»»
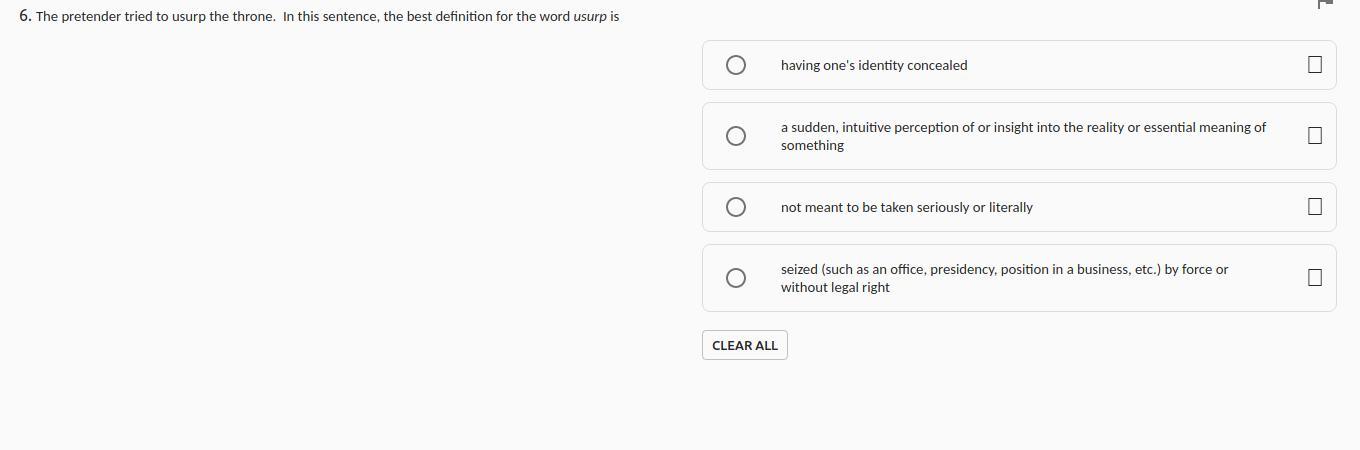Viewport: 1360px width, 450px height.
Task: Select the radio for "having one's identity concealed"
Action: 736,65
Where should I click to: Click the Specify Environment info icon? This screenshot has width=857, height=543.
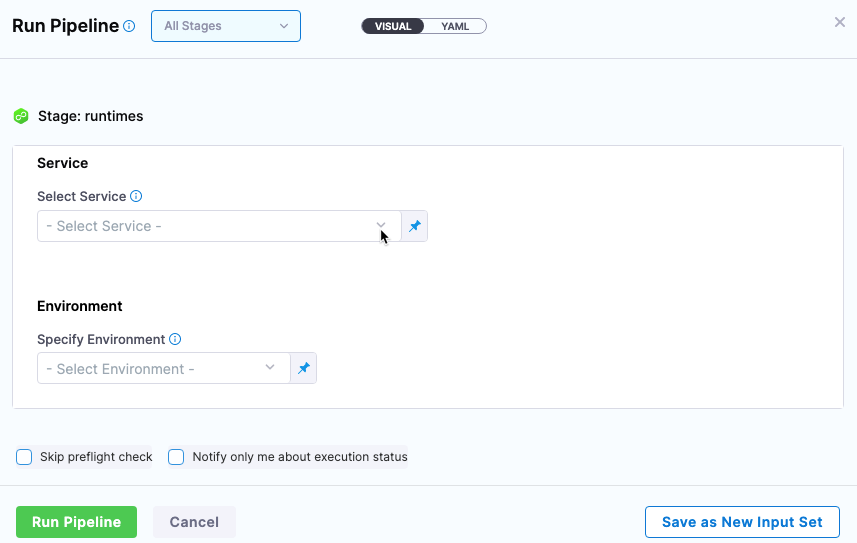tap(175, 339)
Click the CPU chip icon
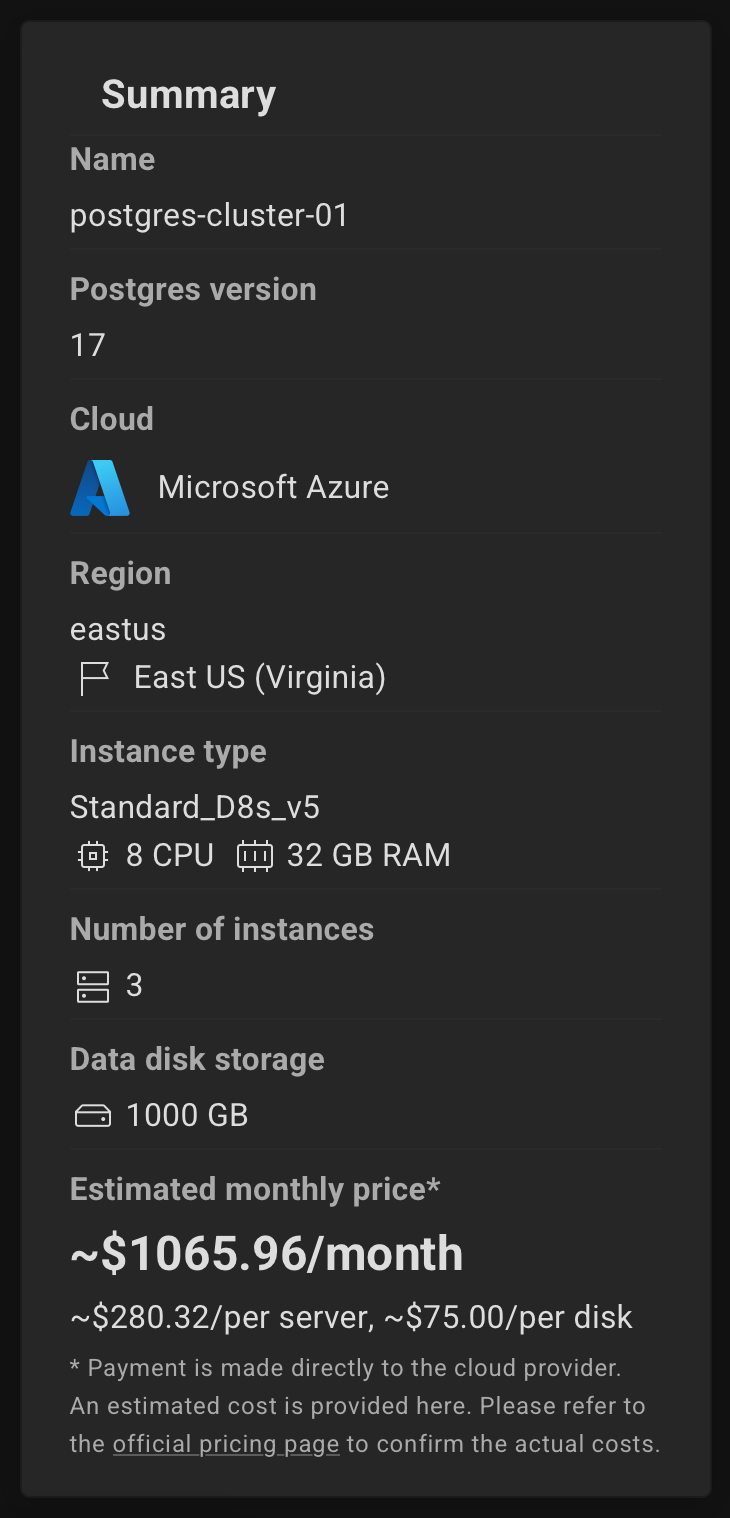Screen dimensions: 730x1518 92,856
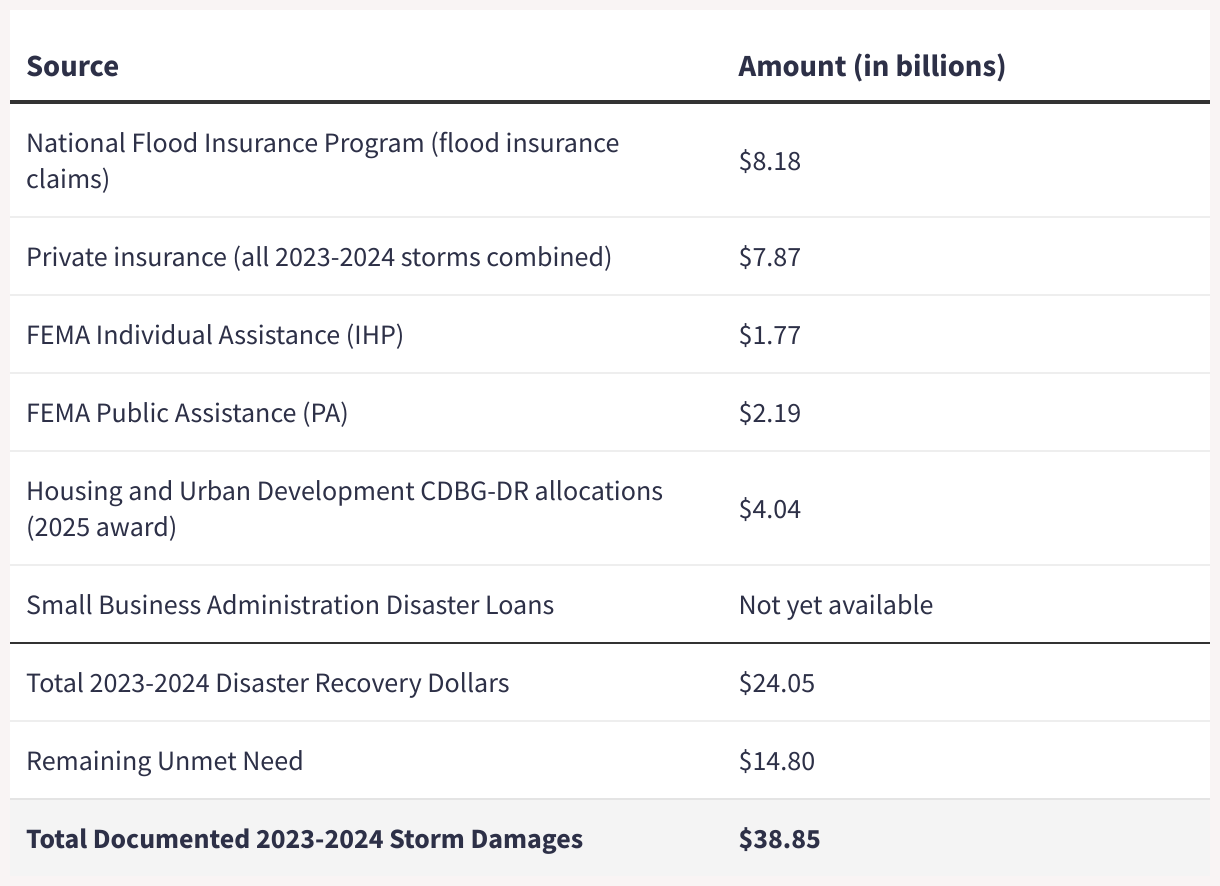Click the $2.19 amount value

pos(769,413)
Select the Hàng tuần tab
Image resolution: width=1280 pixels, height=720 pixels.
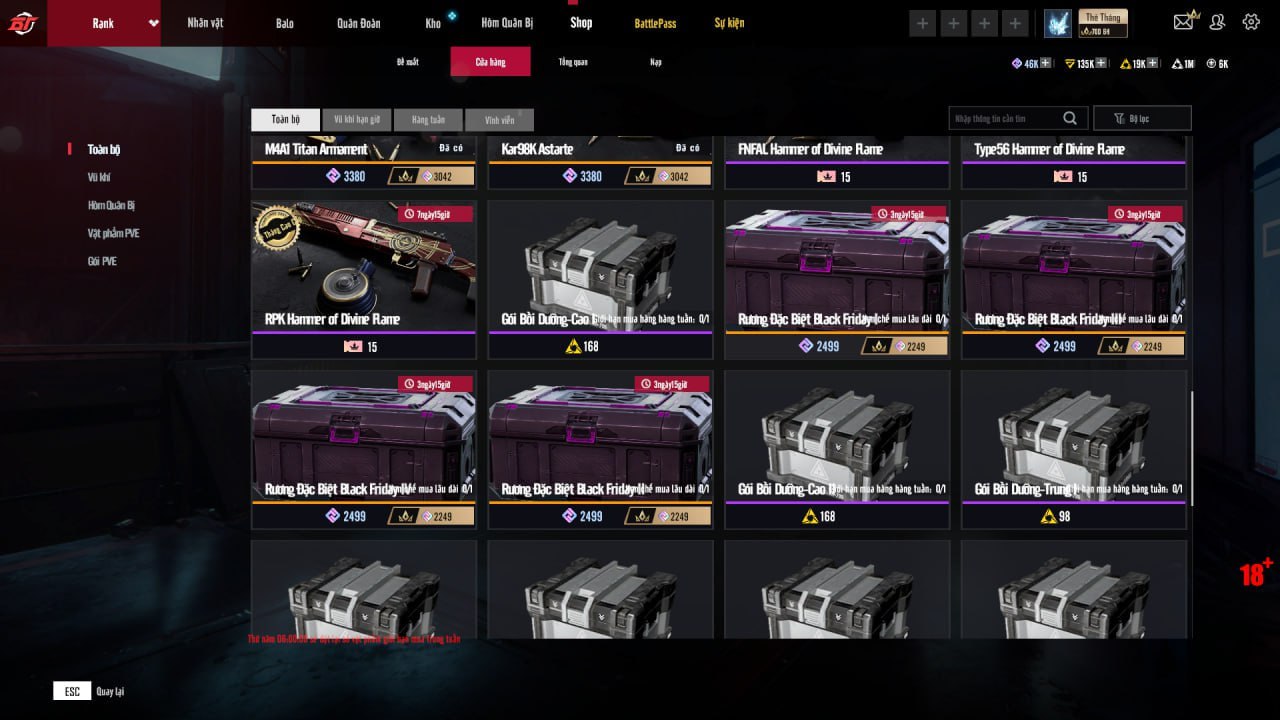pyautogui.click(x=427, y=120)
««
▸ **PROBLEM**: Your task is to print exactly the lines from the one containing "Where should I" through the final line of the records above, with no pictures and nothing more.

▸ **RESULT BELOW**:
Where should I click to: Click the Specify Environment info icon? This screenshot has width=857, height=543.
tap(175, 339)
Click the CPU chip icon
Screen dimensions: 730x1518 92,856
Click the $2.19 amount value

pos(769,413)
Select the Hàng tuần tab
Image resolution: width=1280 pixels, height=720 pixels.
pyautogui.click(x=427, y=120)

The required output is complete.